That was Jonathan, naturally deflecting from his seconds-span of unconsciousness with glib sarcasm. I’d miss him if he were gone. Even if I lived far away under a different name. The world would feel less sardonic and far too serious without him in it. “What do you want under the tree? Besides a ‘yes’?”

“I want her,” he whispered. “I asked for the wrong reasons, but I want her.”

“It’s forever, Jonathan.” I put my elbows on the bed and my hand on his shoulder. “Do it for the right reasons. Don’t do it because it’s convenient. Don’t do it because you’re scared. Marry her because you love her and your life wouldn’t add up without her. Can you do that? Can you promise me you’re not forcing it? It would break my heart to see you propose because you wanted to give yourself a reason to live.”

“What’s wrong, Tee?”

“I don’t think love should be taken for granted, and I don’t think you should keep on a path of least resistance.”

“This is hardly… the Italian guy. What’s happening?
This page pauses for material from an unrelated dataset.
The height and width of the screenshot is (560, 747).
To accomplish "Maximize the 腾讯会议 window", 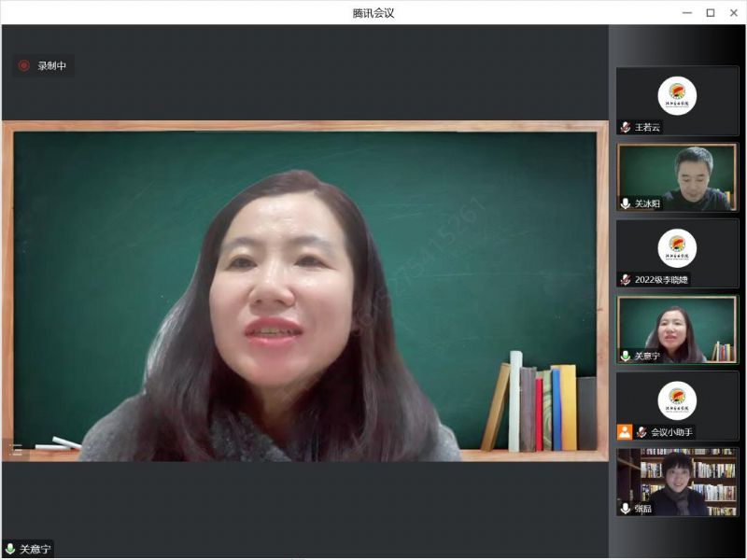I will point(710,12).
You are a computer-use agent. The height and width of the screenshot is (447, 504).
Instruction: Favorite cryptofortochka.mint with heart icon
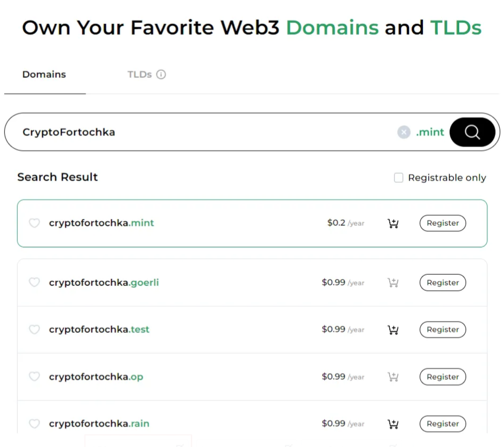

You’re acting strange.”

“Can you honestly say that if you were healthy, you’d marry her?”

“Yes. But we’d have a proper engagement.”

He was sure. Through hid glassy eyes, I saw a rock-solid surety. Antonio must have been that sure when he’d asked Valentina, but me? I wasn’t beating myself up, but the circumstances had brought his proposal on too quickly, and after seeing his wife alive and well, I couldn’t assume his feelings for me would withstand her return. Even if he’d meant it when he asked me to marry him, everything had changed...

Jonathan meant it. He did. Daniel had meant it. But Antonio couldn’t.

I fished in my pocket and came up with my soot-stained ring. I pressed it into his palm. “Try again, and use this. Give it back when you can buy her her own.”

His hand didn’t close around it at first. God, he was so messed up. Was he even conscious?

“The last time I saw you,” I said, “you were killing oranges for sport and making jokes in Italian. This is… I don’t know. A wake-up call.”

I had to spend the rest of my life doing right. If I had to answer for my actions, I wanted to be able to stand up and say that I had definitively and consciously decided to be better, do better, be a person I could be proud of.

“I never joke in Italian.”

“Sorry to make it about me,” I whispered.

He smiled a little then held up the ring so he could see it. “I’m boring right now. And all anyone talks about is me. Where did you get this? They said you went on the run? Did you start robbing jewelry stores?” He lowered his hand as if he were too weak to hold it up.

I didn’t know how much of this conversation he’d remember, if any of it. “Someone really wanted me for a while. You’ve met him.”

“Daniel won’t be happy. He still wants you.”

“How do you know?”

“I know regret when I see it,” he said.

“He’ll tell himself he cares, but we cancel each other out. We add up to nothing. Trust me when I say I’d rather break up for the right reasons than get married for the wrong ones. With him, or anyone else. I’m either first in line, or I walk.”

“You’re not the uptight priss I thought you were. You’re a priss with a purpose. I’m proud of you.”

“You thought I was an uptight priss?” I said with a smile. I’d never thought of myself that way, but maybe I was.

“I think I underestimated you. I’m sorry.”

“Don’t be. I can’t explain why I feel okay about it, but I do.”

“Thank you.” He held the ring in his fist as if he were afraid to lose it. “Pledge closed.”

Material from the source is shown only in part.